Attorney General Bob Butterworth News Release
May 28, 1999
Media Contact: Jenn Meale
Phone: (850) 245-0150
American Family Publishers to Revise Sweepstakes, Pay $4 Million
TALLAHASSEE -- American Family Publishers will dramatically revise its sweepstakes practices and pay $4 million to resolve charges that the company deceived consumers, Attorney General Bob Butterworth announced today.
Under an agreement with Florida and three other states, the company will also make charitable donations in the names of its celebrity spokesmen, Dick Clark and Ed McMahon.
"Unlike millions of sweepstakes entries sent out by American Family Publishers, this agreement is definitely a winner," Butterworth said. "It is intended to eliminate consumer deception in the future while holding the company responsible for past abuses."
Butterworth filed a civil complaint in February 1998 charging American Family Publishers and spokesmen Clark and McMahon with using various deceptions to sell magazine subscriptions. Those deceptions included falsely suggesting that recipients must make purchases to win, that recipients were part of a select group vying for a prize and that recipients had to respond immediately to prevent someone else from claiming their prize. Butterworth also accused the company of using deceptive billing practices to entice customers into paying two or more times for the same subscription.
Following Florida's complaint against American Family Publishers, similar complaints were filed by Indiana, South Carolina and West Virginia.
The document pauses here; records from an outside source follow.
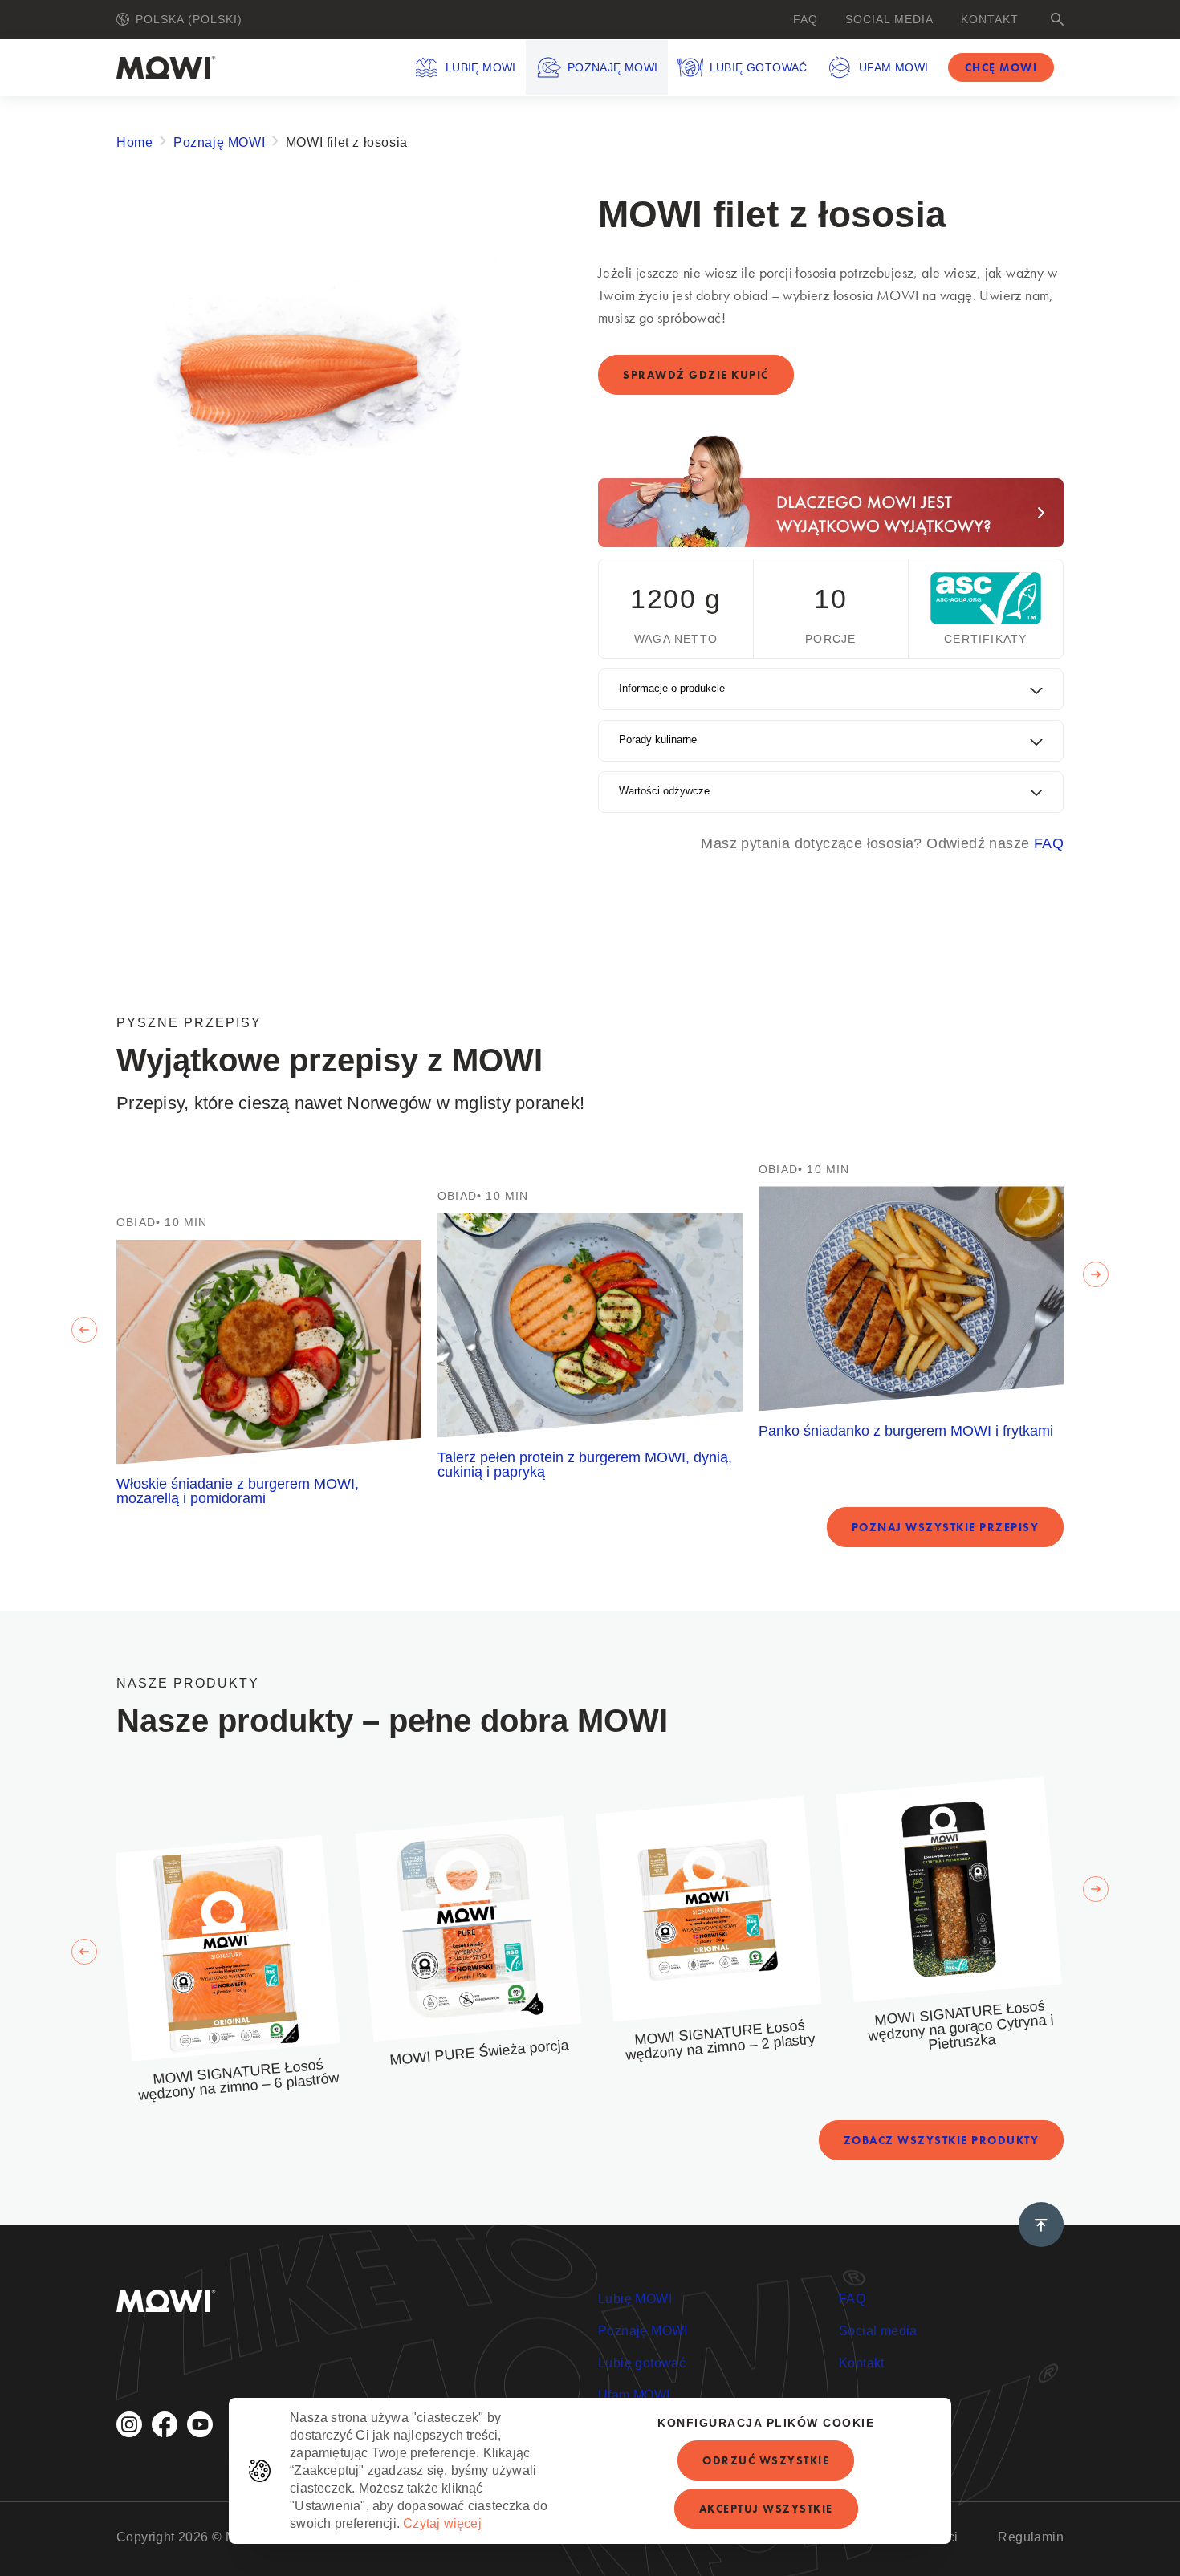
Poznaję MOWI (613, 67)
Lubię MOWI (481, 67)
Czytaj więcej (442, 2523)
Under the agreement, American Family Publishers will pay $1 million to cover the cost of the states' investigation and $3 million in consumer reimbursements. The exact amount consumers in each state will receive has yet to be determined under a formula based on the number of American Family Publishers customers in the participating states. The agreement also calls for the company to make two $10,000 donations to the Muscular Dystrophy Foundation in the names of Clark and McMahon.
Without admitting wrongdoing, American Family Publishers agreed to revise the manner in which it conducts its sweepstakes solicitations. Among numerous requirements under the agreement, the company must:
Post official rules in print no smaller than eight point type and include the odds against winning in those rules.
Refrain from telling recipients they are winners or members of a winnowed-down group of finalists or semi-finalists unless that is actually the case.
Refrain from claiming that a recipient may be holding the winning entry unless the "potential winner" statement clearly indicates that the recipient has not yet won.
Clearly and conspicuously disclose that no purchase is necessary to win a prize and refrain from representations that the chances of winning are enhanced by a recipient's purchase history.
Send special notices to customers who buy large numbers of magazines during a single year reminding them that no purchase is necessary to enter the sweepstakes.
Disclose on subscription invoices the name and number of issues of every magazine purchased and refrain from mailing a second invoice immediately after the initial invoice is sent.
Upon receipt of a duplicate payment of the entire subscription amount for the same invoice, promptly provide a refund or advise the customer a duplicate payment has been made and a refund is available.
The agreement was handled for Florida by Assistant Deputy Attorney General Les Garringer, Special Counsel Gary Betz, Assistant Attorney General Victoria Butler and Financial Investigator Jim Lyons.